Second Life has again been getting some fair press coverage, both directly and directly, of late. I’ve already written about the platform either being the focus of, or looked at as part of, two interesting articles published in Motherboard. Also during the week, Second Life was written about on this side of the Atlantic, as first reported by Ciaran Laval.

On April 28th the on-line edition of France’s Le Monde carried an article focused on Second Life, written by  Morgane Tual.  Bearing the delightfully French title Absurde, créatif et débauché : dix ans après, « Second Life » est toujours bien vivant (Absurd, creative and debauched: ten years later, “Second Life” is still alive), it weaves a wonderful introduction to the platform which cannot fail to have those of us immersed in this digital world smiling and / or nodding in agreement.

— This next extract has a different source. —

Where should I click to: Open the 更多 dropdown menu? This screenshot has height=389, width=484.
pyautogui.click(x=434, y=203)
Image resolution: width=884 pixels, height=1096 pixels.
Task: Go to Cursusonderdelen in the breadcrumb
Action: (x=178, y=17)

Morgane Taul: an engaging article on Second Life
Morgane Tual: an engaging article on Second Life

This is very much a hands-on, through-the-eyes look at Second Life, good and bad, written with an unabashed honesty and wonderment. Opening with a description of her initial time in Second Life and a (first?) encounter with another resident, Ms. Tual quickly informs her readers where she is and why she is there – and hints that what she has to say might come as a surprise for who might have heard of the platform at some point:

Like me, some haggard and clumsy beginners landed on this strange beach to discover what remains of this game that occupied the headlines there about ten years. I expected to find, a decade later, a deserted world, ageing technology and a few cobwebs in the corners. It was exactly the opposite.

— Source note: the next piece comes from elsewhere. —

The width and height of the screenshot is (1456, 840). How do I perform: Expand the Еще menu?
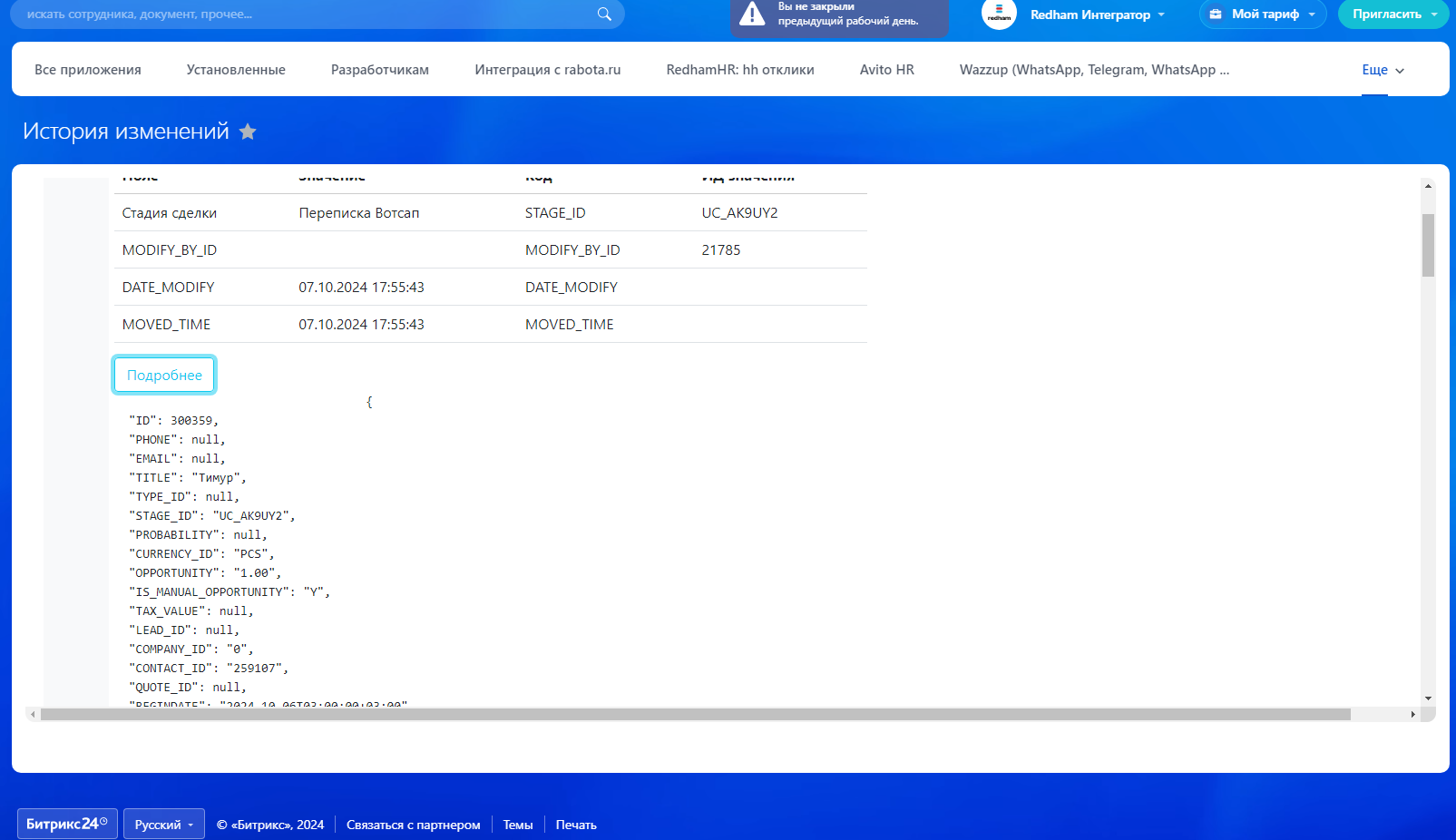(1383, 70)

From this set-up we are lead on what is very much a personal voyage of discovery through Second Life. In it we encounter the realities of the platform – good and bad in equal measure,  each presented to us as they are encountered.

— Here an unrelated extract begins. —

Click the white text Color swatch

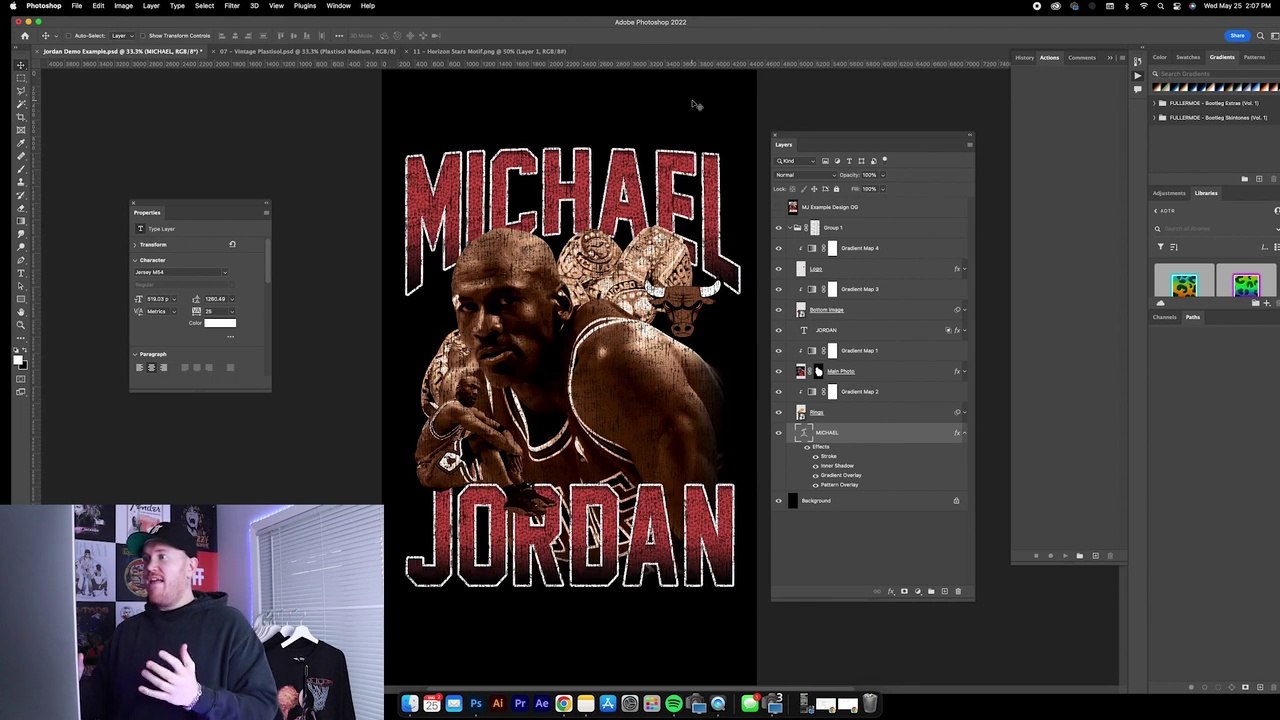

So it is we share in her wonder as she hops from place-to-place; her confusion (and that of others newcomers) in finding herself unceremoniously dumped at an infohub; the embarrassment that can occur simply as a result of clicking the wrong button, or in awkwardly accepting the help of another. We share in her delight in her discoveries of the music scene and in finding a place were she makes a new friend, Patti, a fellow French woman. From here we join her on a whirlwind tour of Second Life which take her to Hogwarts and thence via Star Wars, 221B Baker Street and a nightclub, to the Petit Trianon, Tatiana Dokuchic’s wonderful build in the Duché de Coeur, and a conversation with Tatiana herself.

Petit Trianon by Tatiana Dokuchic, featured in Absurde, créatif et débauché : dix ans après, « Second Life » est toujours bien vivant
Petit Trianon by Tatiana Dokuchic, featured in the Le Monde article by Morgane Tual

Interspersed with this are the assorted facts and figures from the Lab – the 900,000 monthly log-ins, the broad demographic, the economics of the platform, and so on, together with the usual potted history of the platform, all of which paints one of the clearest pictures of Second Life I’ve had the good fortune to read; one with a personal narrative free from the need to fall back on cliché or dogged by mocking observation.

Such is the narrative, we’re drawn directly into Ms. Tual’s experiences, all of which are related without judgement, but often with a real sense of joy and / or wonder. Of course, the sex is also there, but so too is the discovery that contrary to belief, Second life isn’t necessarily “all about the sex”, a point of view Ms. Tual fully embraces.

The breadth of possible engagement in Second Life is touched upon in other ways as well. Through the conversation with Tatiana, readers are introduced to the richness of opportunity for creativity in Second life. Art and entertainment are referred to – the latter supported by the inclusion of some hand-picked videos.

We also witness the tales of others, such as the guy who initially mocked the activities of SL users, regarding them as “losers”, only to himself become engrossed in the platform and all it offers. We are also – movingly – introduced to the way in which Second life bridges the physical / digital divide, very genuinely bringing people together when entire continents might otherwise separate them.

With videos and in-world images, personal tales, a frank narrative, Absurde, créatif et débauché : dix ans après, « Second Life » est toujours bien vivant is one of the most engaging pieces on second Life it has been my pleasure to read. Recommended.